Aan het plafond hangt de prinsessenlamp van de Ikea. De gekleurde plastic kristallen tikken tegen elkaar. Het licht van de lamp schijnt recht door ze heen en lichtvlekken trillen op de muren. Ik vroeg mama altijd om die lamp voor mijn verjaardag.

***

Ik leun met mijn ogen dicht tegen de muur in de gang. Iemand slaat een arm om me heen en ik voel hoe er een sigaret tussen mijn vingers wordt gestopt. Mijn hand wordt naar mijn mond getild. Ik ontbloot mijn tanden in een poging tot een glimlach. Als ik opkijk, zijn Annes sproeten heel dichtbij. Ze houdt haar aansteker omhoog en ik zie haar duim langzaam over het rad gaan, en nog eens. De vlam schiet uit het aluminium omhoog naar mijn sigaret. Mijn wangen worden hol als ik inhaleer. Ik lach als Anne op en neer begint te springen en enthousiast begint te klappen, alsof ik iets bijzonders heb gedaan.

         Aan de andere kant van de gang staat Roemer, met een flinke blos op zijn wangen. Ik neem een haal van mijn sigaret en verzamel de rook in mijn mond. Dan laat ik het traag tussen mijn lippen door drijven, mijn mond een klein beetje openhangend. Het plakt aan mijn lippen en rustig zuig ik het via mijn neus weer naar binnen, helemaal naar beneden, tot net onder mijn ribben. Ik zie Roemer naar me kijken. Ik lach en wend mijn blik niet af. Hij knijpt zijn ogen een stukje dicht, met een kleine frons, alsof hij iets nieuws ziet. Ik voel mijn wangen en nek warmer worden en neem nog een hijs voor ik op hem afstap.

         Als Roemer zijn neus even tegen de mijne wrijft, denk ik aan Valentijn, zijn haren die mijn nek kietelden, het condoom uit zijn portemonnee en dat ik er uiteindelijk weinig van voelde. Ik kon me voorstellen dat het pijn zou doen. Het ging snel en ik merkte het eigenlijk nauwelijks. Volgens Madelief bloeden veel meisjes tijdens hun eerste keer. Ik was te klein om dat soort dingen te leren toen mama er nog was. Ik wil haar vertellen dat het niet eens pijn deed en dat ik daar blij om ben. Ik ben blij. Ik haal diep adem en sluit mijn ogen. Ik weet niet waar ze is. Ze zou het zeggen als ze wegging. Ze zei dat ze het zou zeggen, dat ze gedag zou zeggen.

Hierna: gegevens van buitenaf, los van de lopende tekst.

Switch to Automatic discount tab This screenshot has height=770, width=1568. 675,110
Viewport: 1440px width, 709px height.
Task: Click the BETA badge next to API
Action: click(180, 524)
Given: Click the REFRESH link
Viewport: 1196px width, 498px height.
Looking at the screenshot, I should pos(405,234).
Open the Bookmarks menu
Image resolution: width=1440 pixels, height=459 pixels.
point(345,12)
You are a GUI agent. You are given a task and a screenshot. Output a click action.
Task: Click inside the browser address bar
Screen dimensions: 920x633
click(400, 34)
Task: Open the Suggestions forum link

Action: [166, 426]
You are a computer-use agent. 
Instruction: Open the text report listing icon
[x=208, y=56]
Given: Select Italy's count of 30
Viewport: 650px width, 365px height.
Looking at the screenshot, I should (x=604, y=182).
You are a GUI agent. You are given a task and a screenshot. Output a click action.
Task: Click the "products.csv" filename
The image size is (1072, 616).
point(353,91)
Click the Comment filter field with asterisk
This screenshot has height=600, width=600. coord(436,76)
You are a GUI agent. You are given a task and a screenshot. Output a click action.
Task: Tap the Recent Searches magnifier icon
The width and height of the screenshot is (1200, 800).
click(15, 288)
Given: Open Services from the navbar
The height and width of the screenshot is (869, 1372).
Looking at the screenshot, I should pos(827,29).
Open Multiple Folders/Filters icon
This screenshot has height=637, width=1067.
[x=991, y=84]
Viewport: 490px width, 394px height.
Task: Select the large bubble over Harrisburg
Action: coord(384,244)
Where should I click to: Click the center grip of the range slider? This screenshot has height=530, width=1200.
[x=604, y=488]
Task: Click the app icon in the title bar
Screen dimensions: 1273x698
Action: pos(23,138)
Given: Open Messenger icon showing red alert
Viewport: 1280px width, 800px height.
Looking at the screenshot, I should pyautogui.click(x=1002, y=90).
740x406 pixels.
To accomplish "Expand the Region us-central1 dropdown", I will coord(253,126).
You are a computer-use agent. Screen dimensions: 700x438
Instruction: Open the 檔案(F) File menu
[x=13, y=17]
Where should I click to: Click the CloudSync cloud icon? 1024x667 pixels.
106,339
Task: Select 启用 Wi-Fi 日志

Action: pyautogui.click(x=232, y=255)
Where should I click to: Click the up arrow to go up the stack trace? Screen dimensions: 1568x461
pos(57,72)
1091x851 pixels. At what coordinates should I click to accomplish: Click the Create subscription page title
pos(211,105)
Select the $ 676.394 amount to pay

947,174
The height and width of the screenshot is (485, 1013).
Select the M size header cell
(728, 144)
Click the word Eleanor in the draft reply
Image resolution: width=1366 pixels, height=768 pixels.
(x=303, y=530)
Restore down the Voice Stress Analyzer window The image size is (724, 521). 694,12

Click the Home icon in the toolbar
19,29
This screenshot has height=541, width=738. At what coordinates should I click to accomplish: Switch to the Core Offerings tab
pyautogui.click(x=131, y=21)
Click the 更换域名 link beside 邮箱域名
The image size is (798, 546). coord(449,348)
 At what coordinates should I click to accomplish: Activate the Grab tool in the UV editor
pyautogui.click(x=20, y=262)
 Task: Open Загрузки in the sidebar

Ik weet niet waar ze is. Ik voel Roemers warme adem tegen mijn lippen en probeer die in te ademen, zijn adem in mijn lichaam op te nemen, alsof ik het vast kan houden, alsof diezelfde warmte die uit hem komt in mij kan blijven bestaan. Ik blijf inademen, verder, de lucht naar binnen zuigend. Mijn nek strekt zich uit, wordt langer, en onderin mijn keel voel ik iets op slot gaan. Nog eens probeer ik er lucht bij te zuigen, nu door mijn neus. Ik klem mijn kaken op elkaar, mijn huid is overal strakgespannen, mijn handen tot vuisten gebald. Een tinteling begint in mijn bovenarmen en verspreidt zich naar mijn trillende handen, mijn vingertoppen die ik bijna niet meer voel. Oranje vlekken verschijnen als ik mijn ogen harder dichtknijp. Er kan geen lucht meer bij. Ik wil geen lucht meer loslaten. Roemer pakt mijn schouders vast. Ik doe mijn ogen open en zie zijn mond bewegen maar ik hoor niet wat hij zegt. Ik voel mijn tenen, mijn voeten, mijn vingers niet meer en mijn hoofd is zwaar. De tinteling zich naar mijn ogen en alles ziet eruit alsof het op het scherm van een ouderwetse, vierkante televisie gebeurt. Zoals de televisie die Madelief vroeger had. Het scherm was altijd statisch en als ik heel dichtbij ging staan kon ik de losse pixels zien, rood, groen en blauw. Soms viel de zender weg en was er alleen nog maar zwart-witte sneeuw. Roemers gezicht begint te draaien. Ik houd mijn adem in. De oranje vlekken worden donkerder, bruin en dan zwart.

 

 

Het moment waarop je daadwerkelijk bewustzijn verliest, wanneer je echt even van de wereld verdwijnt, lijkt op in slaap vallen. Het lijkt op dat moment waarop je probeert je ogen open te houden omdat de film nog niet afgelopen is. Het lijkt op het moment waarop je niet meer weet of je droomt of wakker bent en je ledematen even omhoog schieten omdat je denkt dat je valt. Wegvallen. Misschien is dat ook wel wat doodgaan is. Je adem inhouden en wegvallen.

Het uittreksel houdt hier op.